With the exception of experimental non-planar techniques, all 3D printing processes fabricate objects by adding one layer at a time. The major drawback with this technology is "stepping" caused by a curved or angled surface relative to the Z axis. One can reduce the visibility of those steps by decreasing the layer thickness, but it can't be eliminated entirely. To avoid stepping altogether and also provide some other unique benefits, engineers from Stanford and Harvard created a new volumetric 3D printing process that doesn't rely on layers at all.
With SLA (stereolithography) 3D printing, special resin hardens when exposed to a particular light spectrum (usually 405nm UV light). Most printers either project that UV light or use a UV laser. But those must cure the resin in layers. If one shot a laser through a volume of resin, it would cure a line along the entire length of the laser's path through the resin—assuming it could penetrate with enough energy. To avoid that, printers lower a platform into the resin vat and leave only a small gap. That gap is equal to the layer thickness. Even if you attempted to refocus the laser to specific depths, the unfocused beam would still carry enough energy to cure the resin along its path.
This new technology circumvents that issue by using a low-power red laser that doesn't carry enough energy to cure the resin. But the resin contains a suspension of cutting-edge nanocapsules that emit blue light when energized by the red laser. That blue light cures the resin, but the red laser only has enough energy to activate the nanocapsules at its focal point. This means that resin only cures around the focal point of the laser, which is adjustable.
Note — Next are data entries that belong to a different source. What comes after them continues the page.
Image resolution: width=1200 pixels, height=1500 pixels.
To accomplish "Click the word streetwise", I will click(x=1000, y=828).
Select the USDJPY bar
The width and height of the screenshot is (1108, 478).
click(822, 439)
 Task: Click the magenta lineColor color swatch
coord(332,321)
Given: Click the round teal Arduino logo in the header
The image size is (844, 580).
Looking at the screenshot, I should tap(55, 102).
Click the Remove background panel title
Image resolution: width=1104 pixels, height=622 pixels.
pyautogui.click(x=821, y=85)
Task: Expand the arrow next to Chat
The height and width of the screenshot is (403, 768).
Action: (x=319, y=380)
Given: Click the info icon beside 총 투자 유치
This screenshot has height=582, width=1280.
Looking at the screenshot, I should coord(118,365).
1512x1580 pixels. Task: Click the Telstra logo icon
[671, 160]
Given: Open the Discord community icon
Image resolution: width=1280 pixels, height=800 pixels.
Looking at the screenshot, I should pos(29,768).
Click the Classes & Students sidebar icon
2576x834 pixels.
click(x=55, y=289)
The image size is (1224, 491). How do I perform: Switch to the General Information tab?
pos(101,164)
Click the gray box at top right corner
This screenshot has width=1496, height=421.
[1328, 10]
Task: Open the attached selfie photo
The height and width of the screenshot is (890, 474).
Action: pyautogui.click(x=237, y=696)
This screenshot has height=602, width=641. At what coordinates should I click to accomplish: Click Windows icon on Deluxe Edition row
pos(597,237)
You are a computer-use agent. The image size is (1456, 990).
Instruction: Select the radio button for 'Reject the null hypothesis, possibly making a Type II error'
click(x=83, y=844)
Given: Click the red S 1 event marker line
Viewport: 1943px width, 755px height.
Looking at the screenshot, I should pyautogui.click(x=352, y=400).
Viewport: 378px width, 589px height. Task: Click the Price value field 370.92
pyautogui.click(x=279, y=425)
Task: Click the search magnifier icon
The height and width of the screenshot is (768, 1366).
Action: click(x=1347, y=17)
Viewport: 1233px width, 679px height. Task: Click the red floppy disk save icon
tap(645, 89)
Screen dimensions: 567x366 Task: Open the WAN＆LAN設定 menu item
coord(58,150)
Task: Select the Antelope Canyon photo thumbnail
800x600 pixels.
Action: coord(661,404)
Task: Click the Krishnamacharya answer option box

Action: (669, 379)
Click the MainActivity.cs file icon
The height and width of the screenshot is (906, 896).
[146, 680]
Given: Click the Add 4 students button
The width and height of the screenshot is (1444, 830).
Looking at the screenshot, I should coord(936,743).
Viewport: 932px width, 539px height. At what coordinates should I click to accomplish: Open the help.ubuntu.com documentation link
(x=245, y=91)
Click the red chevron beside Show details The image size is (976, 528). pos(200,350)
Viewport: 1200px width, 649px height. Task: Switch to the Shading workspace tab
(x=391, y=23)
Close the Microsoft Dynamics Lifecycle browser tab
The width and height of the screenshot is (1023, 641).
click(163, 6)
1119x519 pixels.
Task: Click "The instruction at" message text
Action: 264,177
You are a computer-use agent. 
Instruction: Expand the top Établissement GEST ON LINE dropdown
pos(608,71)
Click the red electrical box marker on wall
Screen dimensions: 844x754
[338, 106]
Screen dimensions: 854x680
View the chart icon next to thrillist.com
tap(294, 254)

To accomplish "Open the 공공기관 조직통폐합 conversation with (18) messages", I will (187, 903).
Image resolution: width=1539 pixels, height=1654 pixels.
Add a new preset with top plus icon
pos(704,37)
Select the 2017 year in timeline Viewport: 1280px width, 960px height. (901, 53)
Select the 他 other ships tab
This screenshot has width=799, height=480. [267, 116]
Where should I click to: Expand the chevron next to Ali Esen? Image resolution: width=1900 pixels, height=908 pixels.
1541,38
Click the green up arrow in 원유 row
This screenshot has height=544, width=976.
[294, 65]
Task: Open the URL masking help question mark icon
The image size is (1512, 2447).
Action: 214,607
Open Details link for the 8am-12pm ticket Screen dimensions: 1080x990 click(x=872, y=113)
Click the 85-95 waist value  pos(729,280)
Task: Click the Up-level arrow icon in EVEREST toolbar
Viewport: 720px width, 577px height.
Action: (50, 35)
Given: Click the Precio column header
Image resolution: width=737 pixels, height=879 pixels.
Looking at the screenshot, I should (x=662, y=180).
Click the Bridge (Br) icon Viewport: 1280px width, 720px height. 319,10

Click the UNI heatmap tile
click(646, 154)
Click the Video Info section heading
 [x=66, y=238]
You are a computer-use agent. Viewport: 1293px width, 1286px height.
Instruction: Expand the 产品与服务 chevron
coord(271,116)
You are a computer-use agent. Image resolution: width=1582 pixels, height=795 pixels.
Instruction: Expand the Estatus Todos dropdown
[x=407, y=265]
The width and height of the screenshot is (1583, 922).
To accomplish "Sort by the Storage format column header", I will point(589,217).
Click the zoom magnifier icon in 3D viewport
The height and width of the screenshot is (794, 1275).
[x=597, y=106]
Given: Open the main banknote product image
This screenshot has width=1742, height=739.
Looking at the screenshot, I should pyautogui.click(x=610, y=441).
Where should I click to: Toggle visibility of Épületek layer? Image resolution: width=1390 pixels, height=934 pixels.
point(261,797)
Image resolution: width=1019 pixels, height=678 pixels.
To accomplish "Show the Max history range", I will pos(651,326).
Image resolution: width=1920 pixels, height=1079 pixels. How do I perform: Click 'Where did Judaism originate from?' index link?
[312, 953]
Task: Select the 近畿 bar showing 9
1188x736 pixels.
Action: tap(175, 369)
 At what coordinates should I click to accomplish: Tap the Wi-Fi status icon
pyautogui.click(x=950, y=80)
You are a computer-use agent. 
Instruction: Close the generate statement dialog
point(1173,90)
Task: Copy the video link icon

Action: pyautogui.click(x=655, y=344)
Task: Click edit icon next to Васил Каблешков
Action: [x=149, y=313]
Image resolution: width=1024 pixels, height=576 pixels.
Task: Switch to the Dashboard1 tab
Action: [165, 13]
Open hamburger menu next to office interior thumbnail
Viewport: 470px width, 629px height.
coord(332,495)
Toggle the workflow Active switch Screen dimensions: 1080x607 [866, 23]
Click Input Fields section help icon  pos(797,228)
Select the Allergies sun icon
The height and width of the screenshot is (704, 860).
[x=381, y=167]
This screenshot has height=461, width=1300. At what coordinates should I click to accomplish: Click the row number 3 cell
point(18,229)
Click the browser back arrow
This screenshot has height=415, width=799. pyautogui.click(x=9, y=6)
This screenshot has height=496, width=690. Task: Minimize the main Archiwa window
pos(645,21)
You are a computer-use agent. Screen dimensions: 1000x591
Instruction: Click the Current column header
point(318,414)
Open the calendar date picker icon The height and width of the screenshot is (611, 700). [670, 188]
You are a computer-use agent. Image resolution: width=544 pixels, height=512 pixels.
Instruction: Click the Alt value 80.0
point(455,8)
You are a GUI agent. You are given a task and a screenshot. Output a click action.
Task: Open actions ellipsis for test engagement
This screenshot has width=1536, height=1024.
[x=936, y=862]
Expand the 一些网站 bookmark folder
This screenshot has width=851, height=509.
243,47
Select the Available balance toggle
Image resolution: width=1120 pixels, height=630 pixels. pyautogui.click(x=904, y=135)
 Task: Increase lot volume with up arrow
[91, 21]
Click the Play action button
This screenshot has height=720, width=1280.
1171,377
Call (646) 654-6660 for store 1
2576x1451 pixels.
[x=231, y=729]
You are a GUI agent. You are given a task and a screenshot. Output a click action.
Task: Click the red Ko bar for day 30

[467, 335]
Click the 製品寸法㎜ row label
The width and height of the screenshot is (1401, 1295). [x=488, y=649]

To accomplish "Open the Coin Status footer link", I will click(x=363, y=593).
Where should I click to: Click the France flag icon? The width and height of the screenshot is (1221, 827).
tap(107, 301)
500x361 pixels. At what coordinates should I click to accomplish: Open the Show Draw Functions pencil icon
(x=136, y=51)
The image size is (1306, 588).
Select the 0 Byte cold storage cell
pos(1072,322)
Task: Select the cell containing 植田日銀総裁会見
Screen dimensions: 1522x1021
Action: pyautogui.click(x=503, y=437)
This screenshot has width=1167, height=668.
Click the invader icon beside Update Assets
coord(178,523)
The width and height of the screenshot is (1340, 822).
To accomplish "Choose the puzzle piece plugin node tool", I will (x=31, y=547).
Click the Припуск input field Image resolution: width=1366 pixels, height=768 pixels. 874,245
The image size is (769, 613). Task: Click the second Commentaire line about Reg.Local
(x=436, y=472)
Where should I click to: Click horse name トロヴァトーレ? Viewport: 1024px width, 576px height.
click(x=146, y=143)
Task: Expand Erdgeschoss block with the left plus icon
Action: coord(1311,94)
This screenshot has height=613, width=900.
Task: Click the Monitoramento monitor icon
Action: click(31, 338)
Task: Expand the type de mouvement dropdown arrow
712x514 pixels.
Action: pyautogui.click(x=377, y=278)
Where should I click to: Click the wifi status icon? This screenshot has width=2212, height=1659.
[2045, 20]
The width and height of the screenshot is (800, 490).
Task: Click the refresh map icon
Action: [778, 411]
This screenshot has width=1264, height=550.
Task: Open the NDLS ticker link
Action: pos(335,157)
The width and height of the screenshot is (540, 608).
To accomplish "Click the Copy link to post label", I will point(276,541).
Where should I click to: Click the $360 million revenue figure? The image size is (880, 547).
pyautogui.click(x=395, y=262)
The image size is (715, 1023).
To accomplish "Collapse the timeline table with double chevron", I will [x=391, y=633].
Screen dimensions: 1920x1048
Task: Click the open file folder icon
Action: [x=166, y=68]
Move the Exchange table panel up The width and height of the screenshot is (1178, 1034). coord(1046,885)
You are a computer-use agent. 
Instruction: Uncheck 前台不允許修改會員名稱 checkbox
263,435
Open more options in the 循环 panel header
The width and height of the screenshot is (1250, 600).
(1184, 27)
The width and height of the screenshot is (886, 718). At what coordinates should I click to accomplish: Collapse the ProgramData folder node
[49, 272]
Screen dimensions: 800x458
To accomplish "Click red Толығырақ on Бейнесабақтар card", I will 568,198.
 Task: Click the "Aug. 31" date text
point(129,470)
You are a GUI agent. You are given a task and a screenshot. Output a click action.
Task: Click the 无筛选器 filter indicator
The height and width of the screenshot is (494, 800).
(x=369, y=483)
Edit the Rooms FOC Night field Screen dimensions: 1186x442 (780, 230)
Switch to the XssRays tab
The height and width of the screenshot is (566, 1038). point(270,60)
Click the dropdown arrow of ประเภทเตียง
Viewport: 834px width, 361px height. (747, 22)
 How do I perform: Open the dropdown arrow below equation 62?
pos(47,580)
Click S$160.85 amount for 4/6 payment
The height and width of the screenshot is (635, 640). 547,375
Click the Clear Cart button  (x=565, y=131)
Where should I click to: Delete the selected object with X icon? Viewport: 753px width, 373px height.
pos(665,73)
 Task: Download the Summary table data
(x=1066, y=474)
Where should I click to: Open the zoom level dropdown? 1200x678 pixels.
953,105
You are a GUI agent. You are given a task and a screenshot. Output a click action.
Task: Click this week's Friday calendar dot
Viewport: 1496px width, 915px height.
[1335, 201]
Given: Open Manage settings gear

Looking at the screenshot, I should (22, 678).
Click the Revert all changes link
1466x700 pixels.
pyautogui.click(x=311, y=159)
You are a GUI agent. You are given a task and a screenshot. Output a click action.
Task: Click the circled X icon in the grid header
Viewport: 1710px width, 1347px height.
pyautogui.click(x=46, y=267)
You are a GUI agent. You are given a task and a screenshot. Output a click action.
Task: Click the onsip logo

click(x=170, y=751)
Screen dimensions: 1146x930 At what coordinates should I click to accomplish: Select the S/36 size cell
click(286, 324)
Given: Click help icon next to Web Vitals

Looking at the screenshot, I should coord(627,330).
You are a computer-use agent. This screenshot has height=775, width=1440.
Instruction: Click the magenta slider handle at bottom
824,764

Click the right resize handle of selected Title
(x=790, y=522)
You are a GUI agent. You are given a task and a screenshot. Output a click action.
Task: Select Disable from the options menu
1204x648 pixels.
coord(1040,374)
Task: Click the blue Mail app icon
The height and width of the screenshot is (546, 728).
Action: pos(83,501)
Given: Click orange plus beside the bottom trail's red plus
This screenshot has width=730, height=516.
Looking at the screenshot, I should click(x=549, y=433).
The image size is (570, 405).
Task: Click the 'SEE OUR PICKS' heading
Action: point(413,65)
The printer can emit the laser from any side of the resin vat and set the focal point to a specific depth, meaning it can cure any single point within the volume.
The resin, in this case, is more like Jell-O than conventional 3D printing resin. This ensures that a cured point will stay suspended in place, eliminating the need for support structures and enabling very complex geometry. Combine all of these factors together and you have a 3D printing process that avoids layer stepping, doesn't waste time or material on support structures, and creates detailed geometry.